***** DATA PROVIDED
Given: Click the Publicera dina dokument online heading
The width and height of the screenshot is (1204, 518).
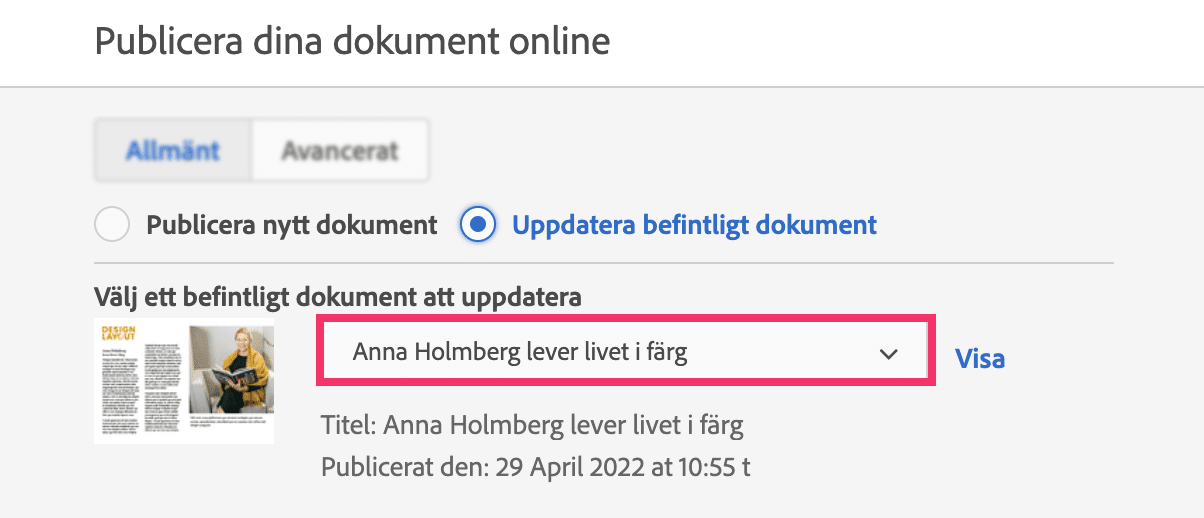Looking at the screenshot, I should pos(351,42).
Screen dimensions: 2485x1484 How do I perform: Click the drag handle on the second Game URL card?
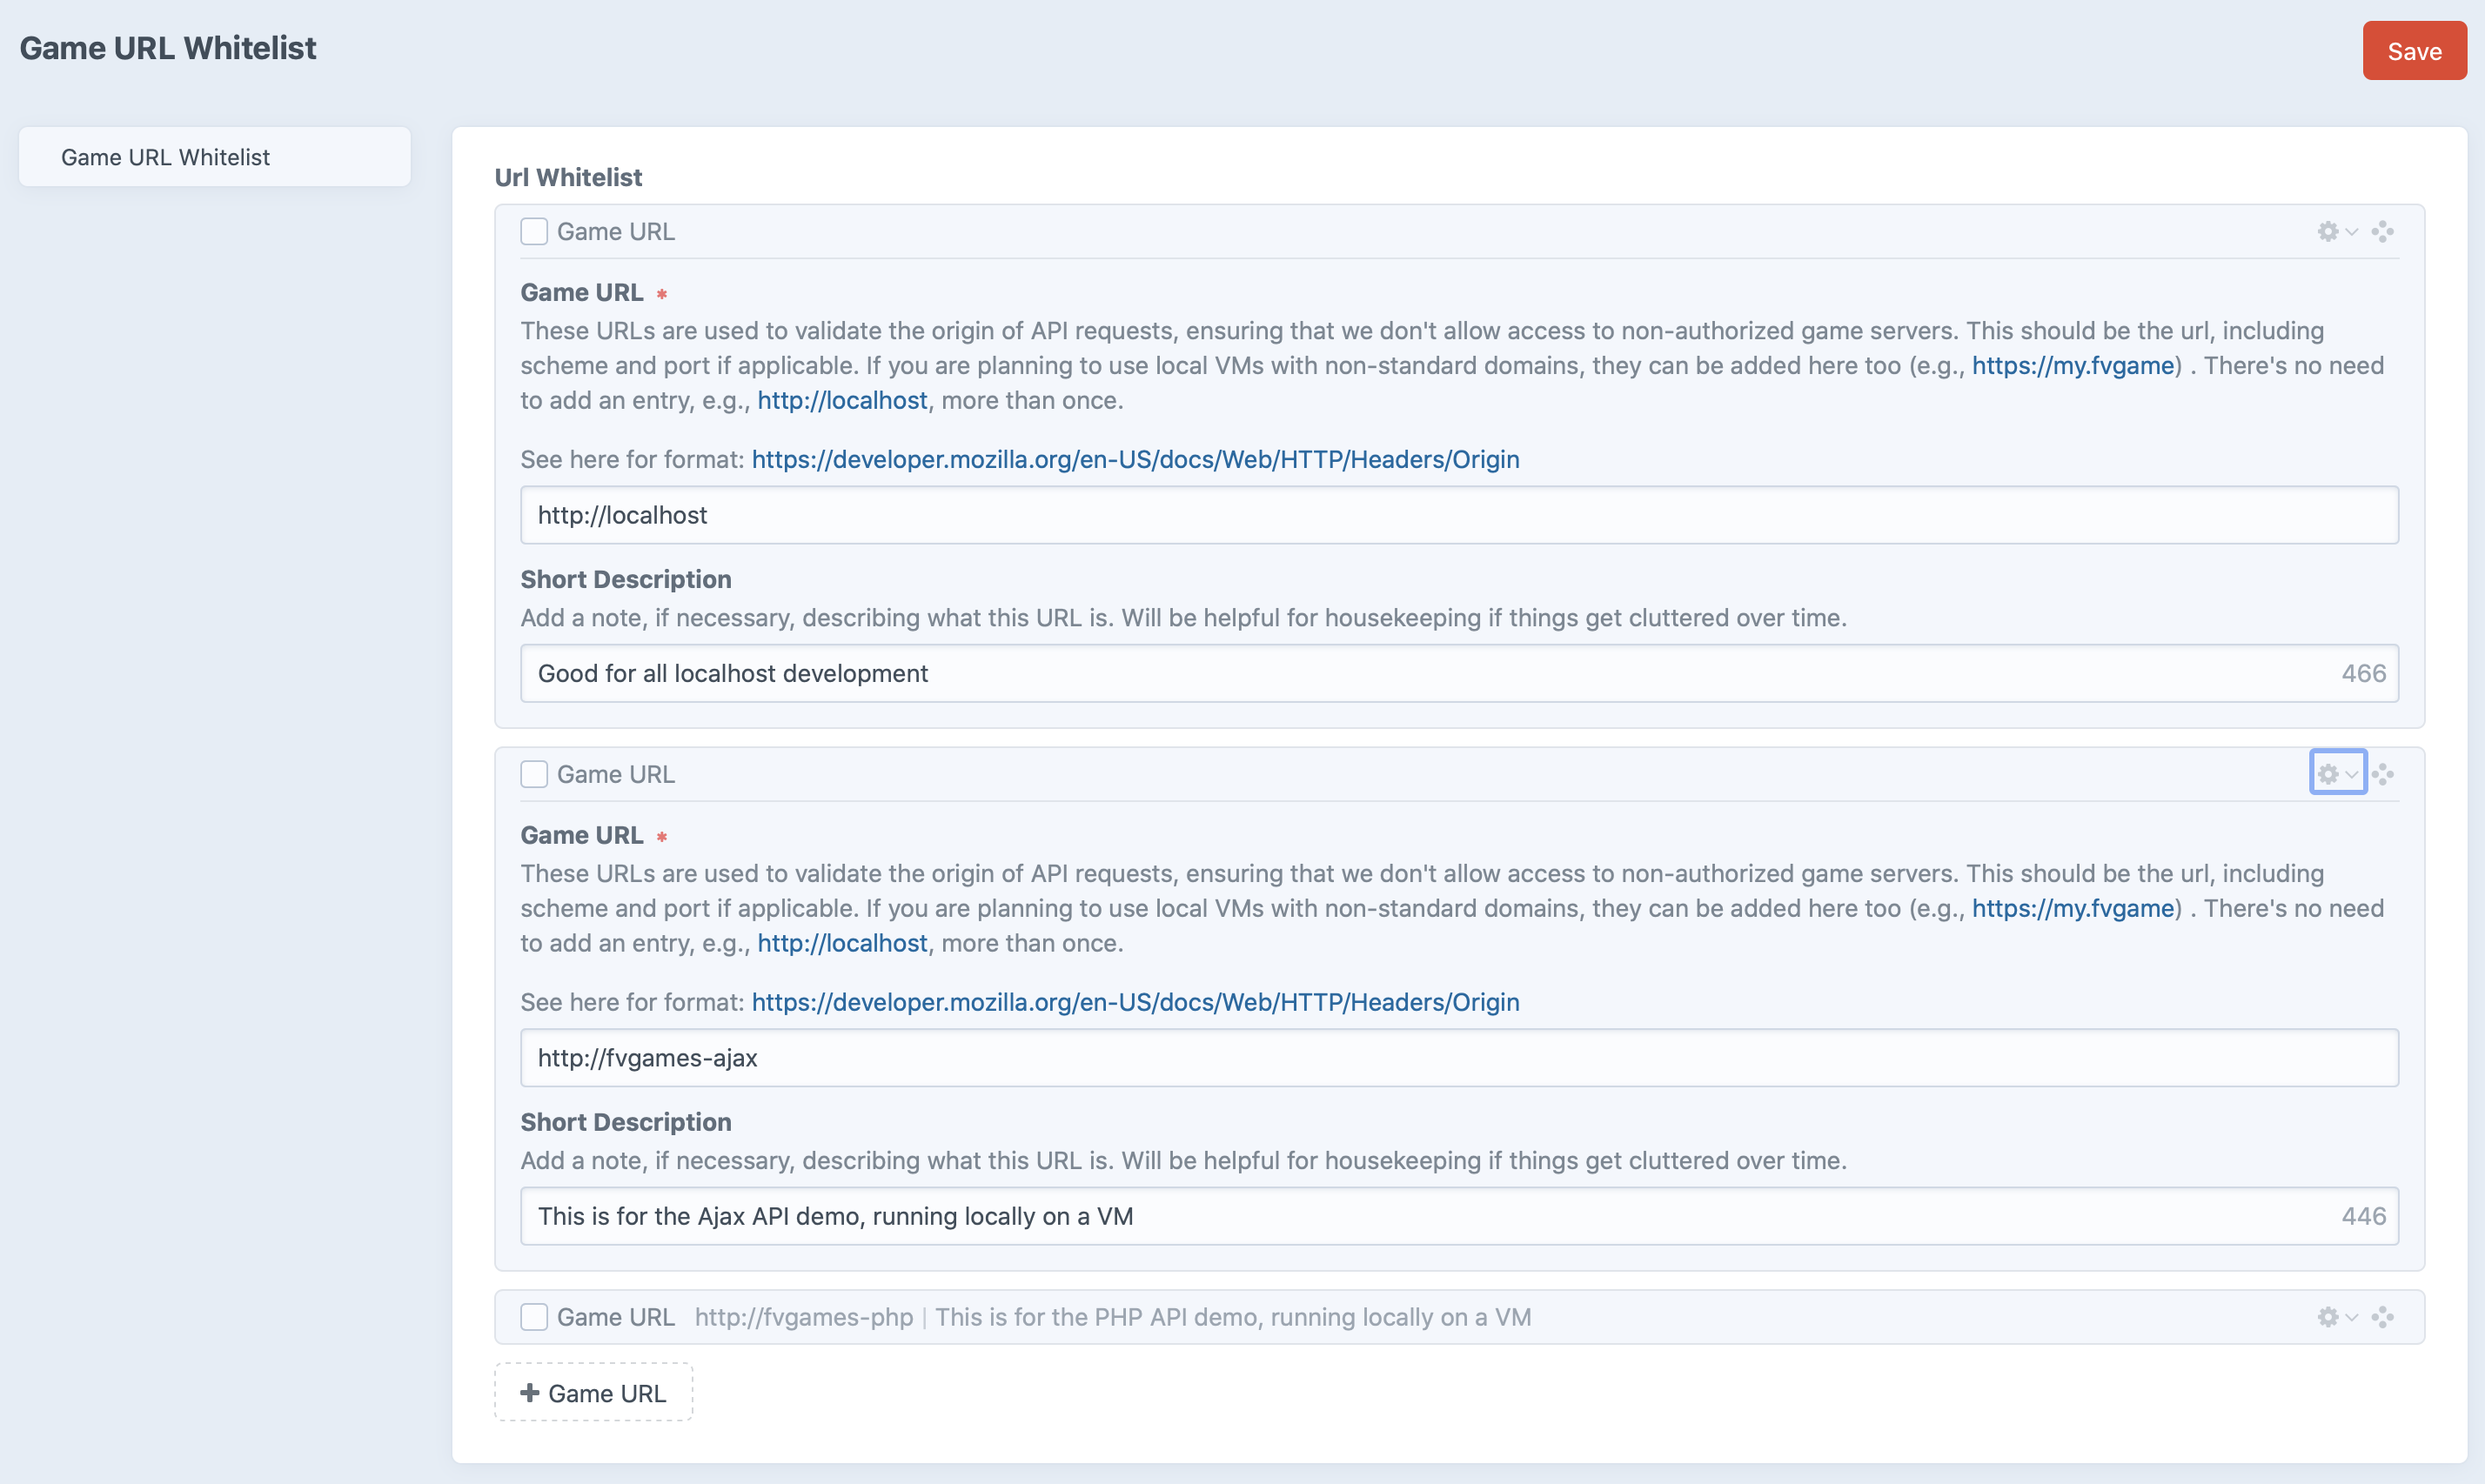click(x=2383, y=773)
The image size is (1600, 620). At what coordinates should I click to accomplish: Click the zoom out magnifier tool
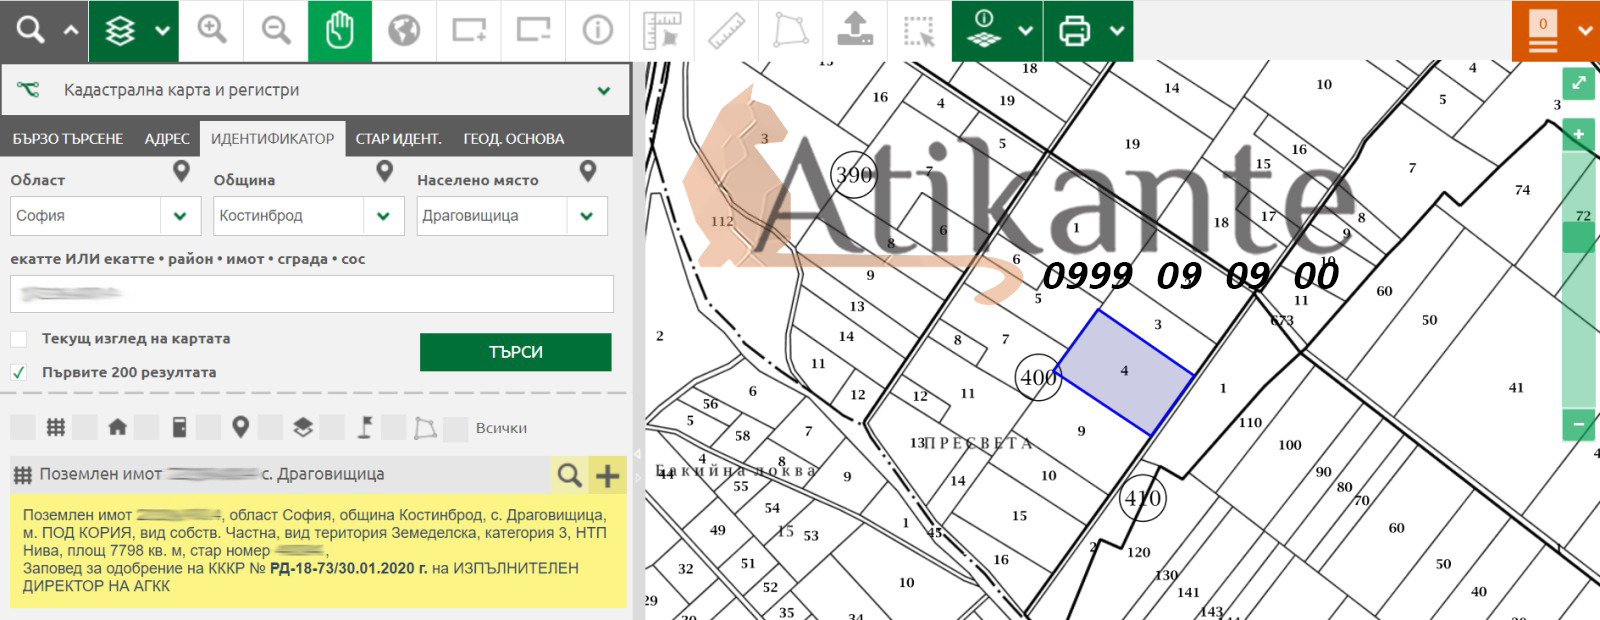(x=276, y=31)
**********
◆ AIM OF THE EXERCISE ◆
Recast the rows above as a Markdown table with the columns Index and Text, numbering each row and skipping any blank ones. Leave the pictures out of the table.

◆ THE COMPLETED TASK ◆
| Index | Text |
|---|---|
| 1 | Given: Click the Publicera dina dokument online heading |
| 2 | The width and height of the screenshot is (1204, 518). |
| 3 | Looking at the screenshot, I should pos(351,42). |
| 4 | Screen dimensions: 2485x1484 How do I perform: Click the drag handle on the second Game URL card? |
| 5 | click(x=2383, y=773) |
| 6 | The image size is (1600, 620). At what coordinates should I click to accomplish: Click the zoom out magnifier tool |
| 7 | (x=276, y=31) |